Stored items
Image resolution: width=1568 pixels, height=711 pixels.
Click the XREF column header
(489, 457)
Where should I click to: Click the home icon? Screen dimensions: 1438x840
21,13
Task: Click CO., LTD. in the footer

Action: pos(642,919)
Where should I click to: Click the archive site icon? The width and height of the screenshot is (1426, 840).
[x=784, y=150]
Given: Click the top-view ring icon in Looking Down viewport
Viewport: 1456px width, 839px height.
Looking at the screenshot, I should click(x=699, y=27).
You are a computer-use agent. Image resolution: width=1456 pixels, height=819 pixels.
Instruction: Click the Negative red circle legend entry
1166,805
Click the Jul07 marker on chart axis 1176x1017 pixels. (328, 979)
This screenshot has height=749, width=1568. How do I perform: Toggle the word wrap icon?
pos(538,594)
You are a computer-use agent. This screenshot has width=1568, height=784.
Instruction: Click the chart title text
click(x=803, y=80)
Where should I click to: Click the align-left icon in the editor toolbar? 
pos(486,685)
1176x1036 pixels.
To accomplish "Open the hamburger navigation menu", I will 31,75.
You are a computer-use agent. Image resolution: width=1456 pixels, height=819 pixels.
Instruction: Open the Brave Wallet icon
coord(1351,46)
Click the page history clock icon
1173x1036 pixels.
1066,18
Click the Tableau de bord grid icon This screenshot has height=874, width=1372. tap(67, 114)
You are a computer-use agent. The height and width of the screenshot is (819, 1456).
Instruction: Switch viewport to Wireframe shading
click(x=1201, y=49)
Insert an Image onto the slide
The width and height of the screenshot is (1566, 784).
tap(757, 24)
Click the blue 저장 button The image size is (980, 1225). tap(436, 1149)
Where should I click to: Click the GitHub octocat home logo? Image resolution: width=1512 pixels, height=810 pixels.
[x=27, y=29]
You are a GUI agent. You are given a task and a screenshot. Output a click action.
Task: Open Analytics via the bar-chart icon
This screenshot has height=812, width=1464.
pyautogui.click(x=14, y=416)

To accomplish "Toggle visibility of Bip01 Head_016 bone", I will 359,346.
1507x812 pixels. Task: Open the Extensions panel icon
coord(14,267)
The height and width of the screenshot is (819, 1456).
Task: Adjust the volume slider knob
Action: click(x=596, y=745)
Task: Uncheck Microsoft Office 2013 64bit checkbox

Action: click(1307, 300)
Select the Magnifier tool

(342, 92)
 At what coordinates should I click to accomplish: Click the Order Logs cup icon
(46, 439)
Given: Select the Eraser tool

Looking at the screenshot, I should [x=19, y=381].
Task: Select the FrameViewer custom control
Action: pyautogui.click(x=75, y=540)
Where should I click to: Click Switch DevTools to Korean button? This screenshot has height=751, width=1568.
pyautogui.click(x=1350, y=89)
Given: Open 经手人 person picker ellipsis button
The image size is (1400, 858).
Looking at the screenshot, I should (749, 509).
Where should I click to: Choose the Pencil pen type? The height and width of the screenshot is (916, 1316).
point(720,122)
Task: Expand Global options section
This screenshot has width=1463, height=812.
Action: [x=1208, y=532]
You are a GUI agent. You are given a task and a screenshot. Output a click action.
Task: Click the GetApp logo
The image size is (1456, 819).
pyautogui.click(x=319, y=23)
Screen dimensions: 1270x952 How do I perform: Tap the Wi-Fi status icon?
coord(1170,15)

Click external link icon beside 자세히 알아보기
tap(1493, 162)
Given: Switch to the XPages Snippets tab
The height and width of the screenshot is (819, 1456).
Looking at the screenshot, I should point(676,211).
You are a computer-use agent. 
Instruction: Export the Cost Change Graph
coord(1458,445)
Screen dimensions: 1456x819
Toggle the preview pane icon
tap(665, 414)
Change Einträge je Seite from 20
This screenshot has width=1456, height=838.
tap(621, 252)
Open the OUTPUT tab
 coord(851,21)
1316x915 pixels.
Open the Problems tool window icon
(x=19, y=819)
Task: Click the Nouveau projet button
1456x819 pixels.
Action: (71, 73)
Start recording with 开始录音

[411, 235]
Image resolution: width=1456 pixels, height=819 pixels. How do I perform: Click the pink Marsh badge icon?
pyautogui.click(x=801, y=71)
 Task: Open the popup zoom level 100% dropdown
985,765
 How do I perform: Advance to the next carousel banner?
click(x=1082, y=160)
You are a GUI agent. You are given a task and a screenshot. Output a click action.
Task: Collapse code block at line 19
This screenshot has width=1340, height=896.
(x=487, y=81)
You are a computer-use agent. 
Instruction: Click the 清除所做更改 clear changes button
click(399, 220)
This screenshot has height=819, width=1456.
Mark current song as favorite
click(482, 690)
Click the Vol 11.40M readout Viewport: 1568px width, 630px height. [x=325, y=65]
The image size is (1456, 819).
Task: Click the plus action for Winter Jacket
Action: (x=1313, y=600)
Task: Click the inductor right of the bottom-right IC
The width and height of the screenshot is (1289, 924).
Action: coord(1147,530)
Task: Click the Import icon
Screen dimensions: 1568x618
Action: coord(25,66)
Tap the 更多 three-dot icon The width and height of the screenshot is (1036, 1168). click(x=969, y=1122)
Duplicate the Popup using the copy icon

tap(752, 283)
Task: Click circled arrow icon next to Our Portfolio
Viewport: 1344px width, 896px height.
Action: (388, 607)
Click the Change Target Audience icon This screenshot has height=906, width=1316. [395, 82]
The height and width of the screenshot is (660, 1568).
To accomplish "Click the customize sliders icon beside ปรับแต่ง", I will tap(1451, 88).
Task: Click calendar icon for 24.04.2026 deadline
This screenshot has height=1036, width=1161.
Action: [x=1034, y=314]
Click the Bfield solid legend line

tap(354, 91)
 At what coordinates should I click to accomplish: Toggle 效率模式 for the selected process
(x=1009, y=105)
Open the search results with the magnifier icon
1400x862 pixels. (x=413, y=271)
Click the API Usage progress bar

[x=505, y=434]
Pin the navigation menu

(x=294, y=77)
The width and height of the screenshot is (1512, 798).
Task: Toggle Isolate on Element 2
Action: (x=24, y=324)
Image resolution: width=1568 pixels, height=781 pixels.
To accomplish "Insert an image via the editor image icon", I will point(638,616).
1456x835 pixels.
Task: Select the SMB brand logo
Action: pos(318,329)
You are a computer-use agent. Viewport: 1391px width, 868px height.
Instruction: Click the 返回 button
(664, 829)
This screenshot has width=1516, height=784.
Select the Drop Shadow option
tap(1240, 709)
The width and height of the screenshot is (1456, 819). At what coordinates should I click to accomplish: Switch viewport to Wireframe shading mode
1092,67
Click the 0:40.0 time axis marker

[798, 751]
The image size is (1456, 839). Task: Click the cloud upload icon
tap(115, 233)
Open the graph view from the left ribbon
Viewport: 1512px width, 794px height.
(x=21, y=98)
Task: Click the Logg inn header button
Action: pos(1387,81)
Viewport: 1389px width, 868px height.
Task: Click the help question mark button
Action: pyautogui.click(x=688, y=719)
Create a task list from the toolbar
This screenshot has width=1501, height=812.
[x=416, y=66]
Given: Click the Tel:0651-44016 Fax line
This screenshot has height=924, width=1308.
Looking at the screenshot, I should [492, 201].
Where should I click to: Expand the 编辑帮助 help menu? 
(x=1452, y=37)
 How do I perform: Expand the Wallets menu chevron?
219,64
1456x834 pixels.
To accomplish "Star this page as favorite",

Exercise. Above are some lines. Repeat exactly, and only, those from the line that has "Task: Click the inductor" through the line that has "The height and width of the screenshot is (660, 1568).".

Task result.
Task: Click the inductor right of the bottom-right IC
The width and height of the screenshot is (1289, 924).
Action: coord(1147,530)
Task: Click the Import icon
Screen dimensions: 1568x618
Action: coord(25,66)
Tap the 更多 three-dot icon The width and height of the screenshot is (1036, 1168). click(x=969, y=1122)
Duplicate the Popup using the copy icon

tap(752, 283)
Task: Click circled arrow icon next to Our Portfolio
Viewport: 1344px width, 896px height.
Action: (388, 607)
Click the Change Target Audience icon This screenshot has height=906, width=1316. [395, 82]
The height and width of the screenshot is (660, 1568).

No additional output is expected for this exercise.